Stop the garlic mustard invasion

Most people are familiar with buckthorn, a non-native invasive plant that has taken over many acres in Bloomington and beyond. Another invasive plant to be wary of is garlic mustard, Alliaria petiolata. This invader arrived with European settlers in the 1800s, likely for food and medicinal purposes. 

Garlic mustard is an early season biennial herb that thrives in many conditions, including woodlands, floodplains and yards. It spreads by seeds which are disbursed by ripe pods that can propel seeds several feet away, and by water, animals and people. 
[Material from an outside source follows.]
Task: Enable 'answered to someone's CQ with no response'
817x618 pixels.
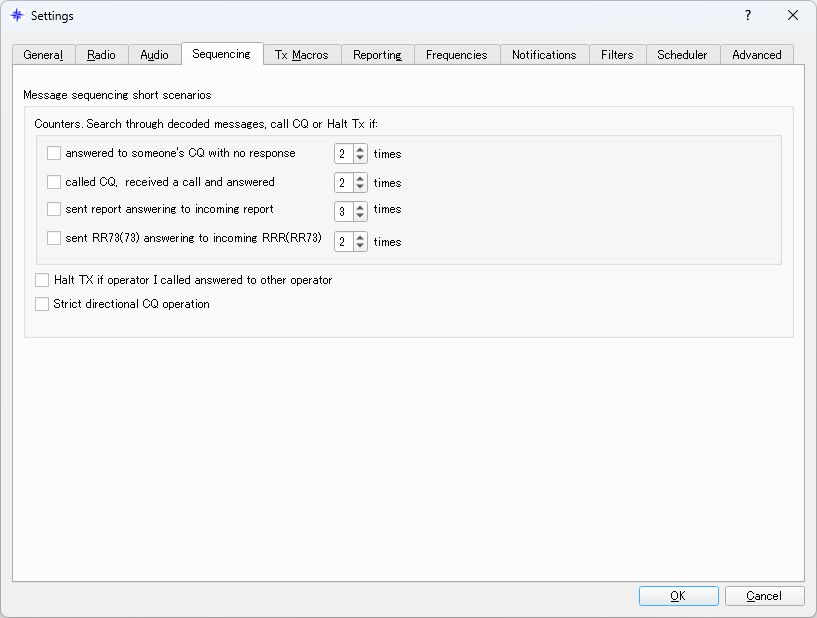Action: [x=54, y=153]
Because of its aggressive nature and prolific seeding, and lack of parasites and diseases, garlic mustard alters ecosystems and chokes out beneficial native plants, which pollinators and other wildlife need to survive. It exudes chemicals into the soil that suppress native plants. 

Garlic mustard as food

Deer and other wild animals do not eat this plant. Garlic mustard is edible for people, and is used in pesto and other recipes. When the leaves are crushed it emits a strong garlic smell.

Garlic mustard often moves in after buckthorn removal or other disturbances, so monitoring for this plant and stopping its spread is critical. The good news is that garlic mustard is more easily managed than buckthorn, especially if caught early, which is important, as one plant can become hundreds in just a few years. 
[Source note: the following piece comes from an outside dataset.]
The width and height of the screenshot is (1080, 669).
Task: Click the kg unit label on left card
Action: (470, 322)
How to remove garlic mustard

In the spring, adult plants pull easily, especially when the soil is moist. Be sure to pull the entire tap root, or it can sprout again. Plants that are pulled and left on the ground may still flower and set seed. Flowering plants or plants with seed pods should be removed from the site and properly disposed of to prevent seeding. 
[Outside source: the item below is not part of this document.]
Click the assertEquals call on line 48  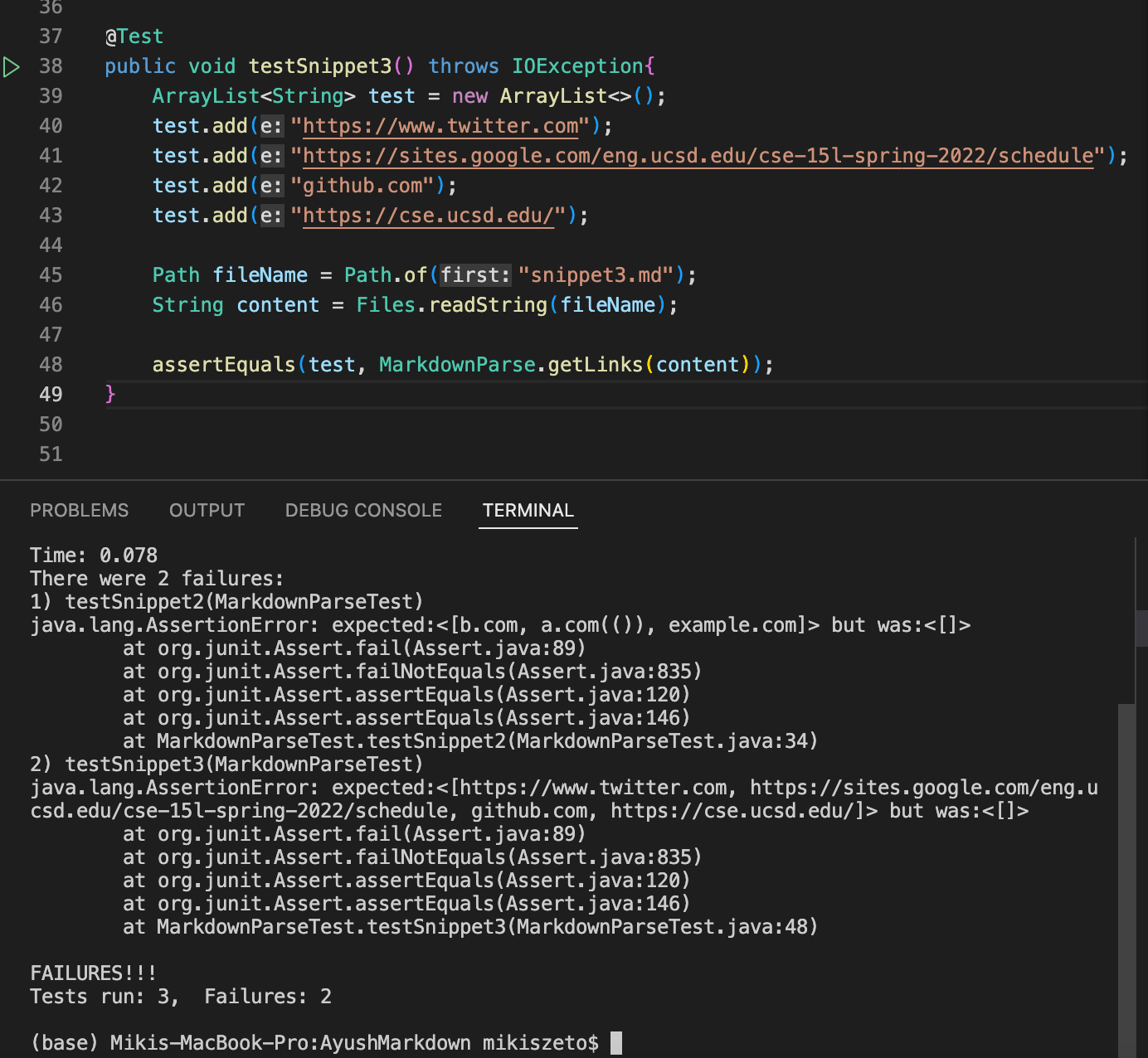click(x=224, y=365)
Since it is a biennial preventing it from seeding is critical. Seeds may remain viable in the soil for up to 10 years. In addition to hand pulling, cutting, herbicide, spot burning and prescribed fires are used to manage garlic mustard. Many animals, pollinators, and native plants such as wild geranium, Jack-in-the-pulpit, columbine and wild ginger will be grateful for your efforts.

A restricted noxious weed

The Minnesota Department of Agriculture classifies garlic mustard as a restricted noxious weed. In Minnesota, it is illegal to intentionally grow or sell garlic mustard, and landowners are strongly encouraged to manage it on their properties in order to prevent its spread.

Hold the garlic mustard

Garlic mustard has a food-like name but is really a noxious weed and a threat well-worth stopping. The non-native plant thrives in woodlands, floodplains, yards and other areas. Heart-shaped, tooth-edge leaves alternate on vertical stems of plants up to four feet high. Small, four-petal flowers produce seeds that quickly grow into new plants. Because of its aggressive nature and prolific seeding, garlic mustard chokes out beneficial native plants and harms ecosystems. To remove, pull up the entire root and carefully dispose of all waste including any seeds.